Una visione che si allontana dall’assetto tradizionale a file parallele, cercando invece soluzioni più intelligenti e versatili, ispirate al design modulare e all’ergonomia condivisa.

A chi ha viaggiato in Italia tra gli anni ’80 e ’90, questa configurazione ricorderà sicuramente le sedute dei treni Intercitydi un tempo, in particolare le celebri carrozze UIC-Z1, introdotte nel 1987. Quelle carrozze offrivano spazi generosi, sei sedute disposte vis-à-vis e piccoli tavolini pieghevoli: un’esperienza di viaggio che permetteva di parlare, mangiare, leggere o anche riposare in modo sorprendentemente dignitoso, soprattutto considerando che si trattava della seconda classe.

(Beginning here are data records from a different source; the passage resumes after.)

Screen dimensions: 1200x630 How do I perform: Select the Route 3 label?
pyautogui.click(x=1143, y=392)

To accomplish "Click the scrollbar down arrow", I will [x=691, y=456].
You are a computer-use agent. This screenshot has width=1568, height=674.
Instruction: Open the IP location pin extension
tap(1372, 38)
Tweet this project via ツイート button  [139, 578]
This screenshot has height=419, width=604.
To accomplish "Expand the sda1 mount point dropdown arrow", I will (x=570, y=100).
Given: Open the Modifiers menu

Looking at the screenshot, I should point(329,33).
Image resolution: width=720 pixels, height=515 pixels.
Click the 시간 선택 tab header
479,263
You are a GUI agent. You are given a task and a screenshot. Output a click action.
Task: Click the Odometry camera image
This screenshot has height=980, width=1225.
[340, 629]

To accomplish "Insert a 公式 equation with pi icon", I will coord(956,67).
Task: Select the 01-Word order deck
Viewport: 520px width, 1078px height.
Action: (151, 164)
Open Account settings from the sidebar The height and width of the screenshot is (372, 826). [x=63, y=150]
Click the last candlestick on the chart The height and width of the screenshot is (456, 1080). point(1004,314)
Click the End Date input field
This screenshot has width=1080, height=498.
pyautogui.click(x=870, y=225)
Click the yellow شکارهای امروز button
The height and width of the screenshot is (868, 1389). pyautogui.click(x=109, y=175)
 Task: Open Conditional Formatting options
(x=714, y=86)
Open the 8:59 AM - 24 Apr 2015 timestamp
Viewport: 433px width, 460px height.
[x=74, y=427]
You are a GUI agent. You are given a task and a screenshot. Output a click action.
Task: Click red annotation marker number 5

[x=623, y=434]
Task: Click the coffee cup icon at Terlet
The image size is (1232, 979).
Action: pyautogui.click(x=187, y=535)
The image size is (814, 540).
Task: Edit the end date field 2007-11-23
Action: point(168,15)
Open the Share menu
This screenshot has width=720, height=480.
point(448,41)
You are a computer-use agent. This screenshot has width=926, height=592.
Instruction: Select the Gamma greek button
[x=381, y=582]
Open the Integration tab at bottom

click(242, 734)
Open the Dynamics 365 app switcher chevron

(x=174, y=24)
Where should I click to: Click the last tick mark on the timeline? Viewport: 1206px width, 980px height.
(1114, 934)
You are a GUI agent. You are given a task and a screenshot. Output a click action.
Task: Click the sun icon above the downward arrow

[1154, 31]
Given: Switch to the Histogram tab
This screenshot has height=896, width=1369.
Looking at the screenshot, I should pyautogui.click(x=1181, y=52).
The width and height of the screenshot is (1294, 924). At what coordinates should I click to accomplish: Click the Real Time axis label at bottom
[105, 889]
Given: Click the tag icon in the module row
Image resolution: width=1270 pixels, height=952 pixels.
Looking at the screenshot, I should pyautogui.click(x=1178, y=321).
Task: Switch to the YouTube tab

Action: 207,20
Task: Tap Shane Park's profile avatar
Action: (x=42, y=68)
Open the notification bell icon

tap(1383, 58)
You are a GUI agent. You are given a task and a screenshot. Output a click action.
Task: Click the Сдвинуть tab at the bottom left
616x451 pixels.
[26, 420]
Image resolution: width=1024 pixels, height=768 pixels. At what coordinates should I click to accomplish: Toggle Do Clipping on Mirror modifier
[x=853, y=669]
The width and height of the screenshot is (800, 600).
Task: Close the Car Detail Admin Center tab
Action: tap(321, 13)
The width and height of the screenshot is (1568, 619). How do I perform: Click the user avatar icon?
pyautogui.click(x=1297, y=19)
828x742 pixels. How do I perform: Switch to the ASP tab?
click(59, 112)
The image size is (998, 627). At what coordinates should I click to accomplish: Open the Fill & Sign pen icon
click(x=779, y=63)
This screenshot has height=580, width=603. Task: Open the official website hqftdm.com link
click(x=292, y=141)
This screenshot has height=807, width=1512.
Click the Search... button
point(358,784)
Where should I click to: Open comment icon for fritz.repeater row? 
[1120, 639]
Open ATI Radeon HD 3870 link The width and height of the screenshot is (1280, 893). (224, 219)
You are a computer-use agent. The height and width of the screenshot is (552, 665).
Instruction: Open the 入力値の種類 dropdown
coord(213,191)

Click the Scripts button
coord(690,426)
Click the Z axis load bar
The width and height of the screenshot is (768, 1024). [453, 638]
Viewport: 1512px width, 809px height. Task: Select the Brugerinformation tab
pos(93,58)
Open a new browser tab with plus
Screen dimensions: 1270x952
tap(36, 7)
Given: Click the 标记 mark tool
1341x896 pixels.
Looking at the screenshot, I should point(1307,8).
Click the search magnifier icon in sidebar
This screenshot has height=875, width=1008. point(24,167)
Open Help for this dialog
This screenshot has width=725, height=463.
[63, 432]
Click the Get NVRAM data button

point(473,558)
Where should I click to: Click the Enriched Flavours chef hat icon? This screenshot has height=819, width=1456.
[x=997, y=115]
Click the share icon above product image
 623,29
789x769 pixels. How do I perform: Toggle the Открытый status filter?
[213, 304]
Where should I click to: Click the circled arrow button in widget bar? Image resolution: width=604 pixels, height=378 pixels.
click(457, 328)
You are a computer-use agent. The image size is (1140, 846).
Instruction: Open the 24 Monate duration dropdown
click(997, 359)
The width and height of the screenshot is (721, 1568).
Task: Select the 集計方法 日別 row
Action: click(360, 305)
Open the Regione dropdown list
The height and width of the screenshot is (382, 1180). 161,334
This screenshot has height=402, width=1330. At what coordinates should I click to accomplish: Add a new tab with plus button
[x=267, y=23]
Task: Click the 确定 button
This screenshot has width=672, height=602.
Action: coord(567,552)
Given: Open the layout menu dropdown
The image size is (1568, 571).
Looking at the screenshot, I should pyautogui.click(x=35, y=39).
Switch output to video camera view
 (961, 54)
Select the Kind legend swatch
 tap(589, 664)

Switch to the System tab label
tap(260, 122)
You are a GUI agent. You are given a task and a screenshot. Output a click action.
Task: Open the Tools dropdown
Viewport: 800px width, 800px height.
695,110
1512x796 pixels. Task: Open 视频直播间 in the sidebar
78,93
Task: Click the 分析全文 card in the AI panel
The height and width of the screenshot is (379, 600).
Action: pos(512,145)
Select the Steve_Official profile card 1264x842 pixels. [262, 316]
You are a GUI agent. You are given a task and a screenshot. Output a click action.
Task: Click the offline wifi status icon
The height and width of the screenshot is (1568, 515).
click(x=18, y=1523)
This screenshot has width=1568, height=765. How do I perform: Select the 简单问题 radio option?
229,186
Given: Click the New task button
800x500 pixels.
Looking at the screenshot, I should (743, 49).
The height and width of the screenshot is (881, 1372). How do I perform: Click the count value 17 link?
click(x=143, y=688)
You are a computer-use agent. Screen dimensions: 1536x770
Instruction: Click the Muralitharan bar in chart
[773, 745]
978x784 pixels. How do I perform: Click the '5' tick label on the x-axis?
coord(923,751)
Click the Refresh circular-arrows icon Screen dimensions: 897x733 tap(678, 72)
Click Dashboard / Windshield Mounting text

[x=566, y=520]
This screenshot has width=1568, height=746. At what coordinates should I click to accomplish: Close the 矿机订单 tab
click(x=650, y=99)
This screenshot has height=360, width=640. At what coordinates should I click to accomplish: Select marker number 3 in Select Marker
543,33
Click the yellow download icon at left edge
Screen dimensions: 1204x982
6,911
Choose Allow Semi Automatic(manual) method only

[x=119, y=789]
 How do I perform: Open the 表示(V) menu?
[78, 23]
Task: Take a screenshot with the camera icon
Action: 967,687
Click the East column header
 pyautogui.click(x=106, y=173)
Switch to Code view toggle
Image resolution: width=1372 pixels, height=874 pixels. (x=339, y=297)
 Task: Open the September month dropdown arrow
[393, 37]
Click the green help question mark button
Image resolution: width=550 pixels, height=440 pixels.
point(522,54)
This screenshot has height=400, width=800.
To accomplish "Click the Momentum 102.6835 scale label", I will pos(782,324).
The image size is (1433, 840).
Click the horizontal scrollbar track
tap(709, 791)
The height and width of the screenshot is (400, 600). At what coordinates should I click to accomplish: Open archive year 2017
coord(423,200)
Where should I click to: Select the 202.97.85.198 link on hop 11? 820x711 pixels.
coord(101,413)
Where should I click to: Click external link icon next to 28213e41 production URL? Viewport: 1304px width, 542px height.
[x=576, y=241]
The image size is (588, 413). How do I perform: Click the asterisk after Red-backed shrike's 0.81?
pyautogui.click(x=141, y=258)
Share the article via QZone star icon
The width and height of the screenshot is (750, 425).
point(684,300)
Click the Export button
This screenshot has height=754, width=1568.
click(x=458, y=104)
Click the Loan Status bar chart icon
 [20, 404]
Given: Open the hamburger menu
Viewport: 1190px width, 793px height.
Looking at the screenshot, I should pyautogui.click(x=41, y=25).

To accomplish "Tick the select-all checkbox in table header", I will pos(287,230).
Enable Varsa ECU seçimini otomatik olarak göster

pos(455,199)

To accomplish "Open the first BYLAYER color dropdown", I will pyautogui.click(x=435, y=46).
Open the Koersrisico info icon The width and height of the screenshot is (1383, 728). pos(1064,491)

Nel Fly-Buddy Hub, quello spirito viene reinterpretato in chiave moderna: non c’è più la carrozza ferroviaria, ma la cabina pressurizzata; non più i finestrini panoramici sui paesaggi italiani, ma le ali lunghe di un wide-body su una rotta intercontinentale. Eppure, l’idea di uno spazio umano e condiviso resta la stessa.
L’introduzione di soluzioni come il Fly-Buddy Hub segnala una tendenza crescente nell’industria aeronautica: non solo lusso per le classi premium, ma anche dignità e funzionalità per chi vola in economy. Questo approccio è in sintonia con i nuovi valori del design industriale post-pandemico: modularità, flessibilità, attenzione al benessere del passeggero.
La selezione del Fly-Buddy Hub anche tra i finalisti dei Crystal Cabin Awards 2024 conferma che l’industria sta cercando, finalmente, di ascoltare anche le esigenze di chi viaggia senza upgrade.

Che si tratti di un ritorno nostalgico alle sedute degli Intercity o di un balzo in avanti nel design aeronautico, il Fly-Buddy Hub rappresenta una riflessione interessante su come possiamo riqualificare gli spazi pubblici in movimento. È un esperimento di architettura viaggiante, di ergonomia sociale, ma anche un messaggio chiaro: si può innovare anche dove sembrava non ci fosse più spazio per farlo.
Il cielo, forse, non è mai stato così vicino… ai binari.